▸ **What is needed**
Return, unaltered, every line from the beginning of the material below up to and including the one with "You are a computer-use agent. Image resolution: width=856".

[Opening Available data section]

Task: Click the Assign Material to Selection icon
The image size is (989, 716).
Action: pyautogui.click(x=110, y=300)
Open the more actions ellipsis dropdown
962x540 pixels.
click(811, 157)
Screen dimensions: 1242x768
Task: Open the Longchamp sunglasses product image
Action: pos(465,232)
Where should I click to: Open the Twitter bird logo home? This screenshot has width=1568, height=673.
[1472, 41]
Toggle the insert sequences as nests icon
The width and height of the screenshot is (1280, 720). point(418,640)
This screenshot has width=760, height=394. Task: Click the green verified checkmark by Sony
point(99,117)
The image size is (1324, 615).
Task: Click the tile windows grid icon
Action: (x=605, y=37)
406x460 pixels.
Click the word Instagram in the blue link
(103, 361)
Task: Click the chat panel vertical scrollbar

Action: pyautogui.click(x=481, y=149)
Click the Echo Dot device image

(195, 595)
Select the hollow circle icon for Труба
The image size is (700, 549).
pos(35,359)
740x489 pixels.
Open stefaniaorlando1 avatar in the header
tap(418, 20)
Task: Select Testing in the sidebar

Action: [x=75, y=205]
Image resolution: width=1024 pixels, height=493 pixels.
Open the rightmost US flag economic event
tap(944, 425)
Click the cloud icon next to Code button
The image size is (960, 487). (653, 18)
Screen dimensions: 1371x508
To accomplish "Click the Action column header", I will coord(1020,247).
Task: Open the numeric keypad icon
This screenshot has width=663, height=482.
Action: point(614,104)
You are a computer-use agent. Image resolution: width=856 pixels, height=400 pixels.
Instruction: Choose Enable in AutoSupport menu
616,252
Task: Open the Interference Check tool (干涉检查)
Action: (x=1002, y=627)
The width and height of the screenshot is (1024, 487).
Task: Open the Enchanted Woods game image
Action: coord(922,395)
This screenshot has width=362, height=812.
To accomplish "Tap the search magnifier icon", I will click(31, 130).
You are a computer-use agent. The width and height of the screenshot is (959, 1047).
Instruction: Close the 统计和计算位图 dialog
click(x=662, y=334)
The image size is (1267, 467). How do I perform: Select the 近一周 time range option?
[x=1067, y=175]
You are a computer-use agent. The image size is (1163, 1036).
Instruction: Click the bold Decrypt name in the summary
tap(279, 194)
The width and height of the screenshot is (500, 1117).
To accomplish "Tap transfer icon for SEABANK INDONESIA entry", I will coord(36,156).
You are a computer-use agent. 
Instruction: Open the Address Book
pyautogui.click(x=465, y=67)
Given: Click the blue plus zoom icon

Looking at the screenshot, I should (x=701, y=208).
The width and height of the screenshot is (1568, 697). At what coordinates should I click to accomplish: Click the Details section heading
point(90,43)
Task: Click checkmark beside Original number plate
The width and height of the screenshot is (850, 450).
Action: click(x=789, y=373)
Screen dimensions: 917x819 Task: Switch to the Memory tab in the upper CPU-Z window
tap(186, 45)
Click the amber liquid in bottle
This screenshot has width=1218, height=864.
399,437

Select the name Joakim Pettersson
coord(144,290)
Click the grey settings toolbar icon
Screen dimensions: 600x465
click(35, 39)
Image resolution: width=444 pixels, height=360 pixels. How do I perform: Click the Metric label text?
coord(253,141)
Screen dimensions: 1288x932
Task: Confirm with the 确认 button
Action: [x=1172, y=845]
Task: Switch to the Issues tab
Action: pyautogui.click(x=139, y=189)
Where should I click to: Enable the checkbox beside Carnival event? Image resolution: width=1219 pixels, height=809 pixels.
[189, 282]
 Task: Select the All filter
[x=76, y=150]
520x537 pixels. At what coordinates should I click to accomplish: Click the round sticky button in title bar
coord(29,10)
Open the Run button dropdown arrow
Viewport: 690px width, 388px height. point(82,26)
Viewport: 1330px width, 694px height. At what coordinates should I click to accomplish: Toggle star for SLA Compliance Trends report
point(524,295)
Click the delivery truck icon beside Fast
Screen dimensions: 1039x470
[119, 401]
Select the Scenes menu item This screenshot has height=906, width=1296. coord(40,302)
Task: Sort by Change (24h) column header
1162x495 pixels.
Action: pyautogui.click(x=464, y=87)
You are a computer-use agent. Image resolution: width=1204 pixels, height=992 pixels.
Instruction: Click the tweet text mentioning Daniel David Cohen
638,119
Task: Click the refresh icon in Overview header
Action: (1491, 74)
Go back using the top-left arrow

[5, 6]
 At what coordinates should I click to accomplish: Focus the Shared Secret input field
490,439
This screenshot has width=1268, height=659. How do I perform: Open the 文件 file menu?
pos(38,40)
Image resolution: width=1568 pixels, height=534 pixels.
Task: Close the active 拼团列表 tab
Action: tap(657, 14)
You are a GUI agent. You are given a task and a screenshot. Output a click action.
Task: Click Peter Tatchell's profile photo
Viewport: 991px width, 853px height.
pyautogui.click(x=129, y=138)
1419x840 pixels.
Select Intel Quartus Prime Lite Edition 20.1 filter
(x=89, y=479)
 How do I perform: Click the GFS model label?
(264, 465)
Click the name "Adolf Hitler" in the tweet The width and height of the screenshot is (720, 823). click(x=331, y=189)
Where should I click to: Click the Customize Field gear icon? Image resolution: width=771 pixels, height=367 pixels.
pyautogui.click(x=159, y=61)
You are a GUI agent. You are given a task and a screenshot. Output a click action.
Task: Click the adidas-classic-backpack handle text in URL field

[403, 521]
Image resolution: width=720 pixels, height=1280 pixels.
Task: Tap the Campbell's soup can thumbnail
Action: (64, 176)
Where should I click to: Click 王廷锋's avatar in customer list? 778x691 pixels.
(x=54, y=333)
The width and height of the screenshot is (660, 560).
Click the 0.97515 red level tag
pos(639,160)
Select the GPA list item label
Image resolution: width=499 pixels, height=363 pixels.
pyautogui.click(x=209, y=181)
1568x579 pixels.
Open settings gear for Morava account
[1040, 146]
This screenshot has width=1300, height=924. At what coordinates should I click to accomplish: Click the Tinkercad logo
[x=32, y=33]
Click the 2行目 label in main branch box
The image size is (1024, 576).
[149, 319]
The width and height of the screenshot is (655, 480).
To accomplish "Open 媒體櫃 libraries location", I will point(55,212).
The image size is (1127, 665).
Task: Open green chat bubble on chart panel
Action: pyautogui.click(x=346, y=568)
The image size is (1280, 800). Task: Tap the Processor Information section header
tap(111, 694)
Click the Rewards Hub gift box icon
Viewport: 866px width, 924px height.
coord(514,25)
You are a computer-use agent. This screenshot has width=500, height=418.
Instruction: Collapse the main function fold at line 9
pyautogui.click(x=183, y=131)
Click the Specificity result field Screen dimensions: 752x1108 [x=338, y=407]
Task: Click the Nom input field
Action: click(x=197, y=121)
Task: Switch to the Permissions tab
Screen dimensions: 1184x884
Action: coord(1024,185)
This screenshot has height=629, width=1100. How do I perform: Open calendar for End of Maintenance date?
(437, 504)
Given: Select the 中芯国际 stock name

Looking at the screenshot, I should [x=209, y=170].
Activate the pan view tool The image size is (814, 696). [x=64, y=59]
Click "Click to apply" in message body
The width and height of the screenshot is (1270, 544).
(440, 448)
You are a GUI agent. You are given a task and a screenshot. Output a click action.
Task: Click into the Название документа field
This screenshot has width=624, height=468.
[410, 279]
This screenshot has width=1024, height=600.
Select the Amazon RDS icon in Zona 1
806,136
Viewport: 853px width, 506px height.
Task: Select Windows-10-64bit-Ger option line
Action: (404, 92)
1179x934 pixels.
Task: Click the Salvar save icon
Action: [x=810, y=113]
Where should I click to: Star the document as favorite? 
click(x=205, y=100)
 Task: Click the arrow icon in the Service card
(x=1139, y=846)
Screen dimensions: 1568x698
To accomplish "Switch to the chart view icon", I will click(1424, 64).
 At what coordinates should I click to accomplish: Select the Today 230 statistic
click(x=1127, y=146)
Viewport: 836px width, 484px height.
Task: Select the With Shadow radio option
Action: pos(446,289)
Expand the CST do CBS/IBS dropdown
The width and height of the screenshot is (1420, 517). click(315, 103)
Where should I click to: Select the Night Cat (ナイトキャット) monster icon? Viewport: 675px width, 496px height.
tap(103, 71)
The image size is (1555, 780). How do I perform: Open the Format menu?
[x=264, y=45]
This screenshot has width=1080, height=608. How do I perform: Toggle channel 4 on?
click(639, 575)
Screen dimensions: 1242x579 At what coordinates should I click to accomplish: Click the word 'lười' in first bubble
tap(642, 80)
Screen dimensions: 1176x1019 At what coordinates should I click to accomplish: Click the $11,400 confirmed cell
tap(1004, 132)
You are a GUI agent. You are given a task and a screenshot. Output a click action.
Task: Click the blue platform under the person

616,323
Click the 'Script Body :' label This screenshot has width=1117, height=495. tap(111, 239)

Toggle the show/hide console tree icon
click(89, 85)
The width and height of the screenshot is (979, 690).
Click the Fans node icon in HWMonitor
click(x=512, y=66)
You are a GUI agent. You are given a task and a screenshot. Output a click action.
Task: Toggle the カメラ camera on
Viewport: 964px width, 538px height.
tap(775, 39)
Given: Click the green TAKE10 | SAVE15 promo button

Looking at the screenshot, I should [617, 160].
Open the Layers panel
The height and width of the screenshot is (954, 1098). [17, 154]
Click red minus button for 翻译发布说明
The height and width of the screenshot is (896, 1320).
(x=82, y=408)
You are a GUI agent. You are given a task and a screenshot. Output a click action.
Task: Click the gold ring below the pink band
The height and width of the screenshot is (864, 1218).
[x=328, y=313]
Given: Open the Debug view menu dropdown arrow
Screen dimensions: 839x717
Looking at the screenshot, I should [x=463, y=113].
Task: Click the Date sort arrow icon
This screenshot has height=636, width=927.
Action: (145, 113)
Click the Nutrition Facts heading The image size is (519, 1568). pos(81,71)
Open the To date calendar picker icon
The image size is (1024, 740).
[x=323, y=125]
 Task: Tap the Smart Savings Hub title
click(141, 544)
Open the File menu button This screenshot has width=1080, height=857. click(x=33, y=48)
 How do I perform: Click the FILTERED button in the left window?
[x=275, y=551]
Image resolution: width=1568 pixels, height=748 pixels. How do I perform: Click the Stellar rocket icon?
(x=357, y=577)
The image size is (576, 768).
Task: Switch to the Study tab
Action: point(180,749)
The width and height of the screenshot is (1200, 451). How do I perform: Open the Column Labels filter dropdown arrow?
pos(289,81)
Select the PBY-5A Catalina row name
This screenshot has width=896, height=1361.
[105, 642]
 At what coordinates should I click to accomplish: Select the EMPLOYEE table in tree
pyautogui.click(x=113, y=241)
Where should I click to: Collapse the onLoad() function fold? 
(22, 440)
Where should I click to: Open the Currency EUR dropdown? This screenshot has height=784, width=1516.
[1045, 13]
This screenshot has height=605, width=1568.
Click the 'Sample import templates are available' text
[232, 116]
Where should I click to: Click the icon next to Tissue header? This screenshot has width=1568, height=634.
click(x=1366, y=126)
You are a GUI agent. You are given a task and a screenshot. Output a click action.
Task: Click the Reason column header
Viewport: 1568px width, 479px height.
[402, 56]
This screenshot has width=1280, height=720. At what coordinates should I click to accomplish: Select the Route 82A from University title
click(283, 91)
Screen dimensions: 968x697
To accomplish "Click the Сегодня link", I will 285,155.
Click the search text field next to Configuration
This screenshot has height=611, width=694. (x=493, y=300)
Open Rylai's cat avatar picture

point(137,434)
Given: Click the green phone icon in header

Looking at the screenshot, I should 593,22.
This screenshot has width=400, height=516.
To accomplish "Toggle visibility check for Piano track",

[Closing Available data section]

▸ **Result**
Task: Click the Assign Material to Selection icon
The image size is (989, 716).
Action: pyautogui.click(x=110, y=300)
Open the more actions ellipsis dropdown
962x540 pixels.
click(811, 157)
Screen dimensions: 1242x768
Task: Open the Longchamp sunglasses product image
Action: pos(465,232)
Where should I click to: Open the Twitter bird logo home? This screenshot has width=1568, height=673.
[1472, 41]
Toggle the insert sequences as nests icon
The width and height of the screenshot is (1280, 720). point(418,640)
This screenshot has width=760, height=394. Task: Click the green verified checkmark by Sony
point(99,117)
The image size is (1324, 615).
Task: Click the tile windows grid icon
Action: (x=605, y=37)
406x460 pixels.
Click the word Instagram in the blue link
(103, 361)
Task: Click the chat panel vertical scrollbar

Action: pyautogui.click(x=481, y=149)
Click the Echo Dot device image

(195, 595)
Select the hollow circle icon for Труба
The image size is (700, 549).
pos(35,359)
740x489 pixels.
Open stefaniaorlando1 avatar in the header
tap(418, 20)
Task: Select Testing in the sidebar

Action: [x=75, y=205]
Image resolution: width=1024 pixels, height=493 pixels.
Open the rightmost US flag economic event
tap(944, 425)
Click the cloud icon next to Code button
The image size is (960, 487). (653, 18)
Screen dimensions: 1371x508
To accomplish "Click the Action column header", I will coord(1020,247).
Task: Open the numeric keypad icon
This screenshot has width=663, height=482.
Action: point(614,104)
You are a computer-use agent. Image resolution: width=856 pixels, height=400 pixels.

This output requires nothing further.